When Obama was young, he and his grandmother toured the United States by Greyhound bus, stopping at the Grand Canyon, Yellowstone Park, Disneyland and Chicago, where Obama would years later settle.
It was an incident during his teenage years that became one of Obama's most vivid memories of Toot. She had been aggressively panhandled by a man and she wanted her husband to take her to work. When Obama asked why, his grandfather said Madelyn Dunham was bothered because the panhandler was black.
The words hit the biracial Obama "like a fist in my stomach," he wrote later. He was sure his grandparents loved him deeply. "And yet," he added, "I knew that men who might easily have been my brothers could still inspire their rawest fears."
Obama referred to the incident again when he addressed race in a speech in March during a controversy over his former pastor, the Rev. Jeremiah Wright. "I can no more disown him than I can my white grandmother," he said.
Dunham was "a woman who loves me as much as she loves anything in this world but who once confessed her fear of black men who passed her on the street."
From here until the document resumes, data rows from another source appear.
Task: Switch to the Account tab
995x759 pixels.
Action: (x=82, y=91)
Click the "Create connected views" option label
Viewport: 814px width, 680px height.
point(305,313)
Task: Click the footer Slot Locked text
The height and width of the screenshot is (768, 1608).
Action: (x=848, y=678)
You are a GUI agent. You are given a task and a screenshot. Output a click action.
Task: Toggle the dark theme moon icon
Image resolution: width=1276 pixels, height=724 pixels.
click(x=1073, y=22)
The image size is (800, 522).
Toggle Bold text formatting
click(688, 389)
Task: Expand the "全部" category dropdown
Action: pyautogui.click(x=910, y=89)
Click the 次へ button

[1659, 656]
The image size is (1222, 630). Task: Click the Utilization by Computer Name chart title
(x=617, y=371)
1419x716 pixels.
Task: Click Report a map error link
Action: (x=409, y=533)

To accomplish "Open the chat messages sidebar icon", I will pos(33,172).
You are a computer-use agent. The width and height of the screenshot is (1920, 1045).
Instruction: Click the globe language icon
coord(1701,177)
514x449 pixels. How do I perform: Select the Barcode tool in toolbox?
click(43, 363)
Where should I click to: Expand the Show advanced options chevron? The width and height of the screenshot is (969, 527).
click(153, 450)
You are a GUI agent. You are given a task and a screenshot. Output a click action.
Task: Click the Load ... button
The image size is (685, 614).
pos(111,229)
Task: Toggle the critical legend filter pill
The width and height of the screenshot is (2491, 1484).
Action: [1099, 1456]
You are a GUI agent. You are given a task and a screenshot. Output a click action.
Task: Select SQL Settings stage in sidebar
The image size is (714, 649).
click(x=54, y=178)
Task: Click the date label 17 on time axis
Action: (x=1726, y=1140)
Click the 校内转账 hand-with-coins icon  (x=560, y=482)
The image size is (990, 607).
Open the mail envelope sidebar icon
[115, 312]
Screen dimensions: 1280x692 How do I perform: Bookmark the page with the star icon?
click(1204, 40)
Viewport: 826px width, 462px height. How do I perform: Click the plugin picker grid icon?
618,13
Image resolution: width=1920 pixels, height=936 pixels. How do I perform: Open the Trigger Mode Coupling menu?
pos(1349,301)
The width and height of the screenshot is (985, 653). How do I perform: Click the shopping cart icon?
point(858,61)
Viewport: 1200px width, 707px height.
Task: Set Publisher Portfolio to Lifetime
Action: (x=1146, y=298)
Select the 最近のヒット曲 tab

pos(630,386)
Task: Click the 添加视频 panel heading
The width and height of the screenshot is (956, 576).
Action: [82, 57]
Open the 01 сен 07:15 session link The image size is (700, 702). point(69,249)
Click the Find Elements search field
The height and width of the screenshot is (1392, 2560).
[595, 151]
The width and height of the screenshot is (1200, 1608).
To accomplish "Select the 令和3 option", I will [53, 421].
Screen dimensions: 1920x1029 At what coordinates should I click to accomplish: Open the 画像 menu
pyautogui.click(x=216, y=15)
Still, much of who Obama is comes from his grandmother, said his half sister.
"From our grandmother, he gets his pragmatism, his levelheadedness, his ability to stay centered in the eye of the story," she told The Associated Press. "His sensible, no-nonsense (side) is inherited from her."
Madelyn Lee Payne was born to Rolla and Leona Payne in October 1922 in Peru, Kan., but lived much of her childhood in nearby Augusta.
She was the oldest of four children, and she loved to read everything from James Hilton's "Lost Horizon" to Agatha Christie's "The Murder of Roger Ackroyd."
Dunham and her husband were "vicious" bridge players, according to her brother Jack. After retirement, the two of them would take island cruises and do little but play bridge and a more difficult version called duplicate bridge.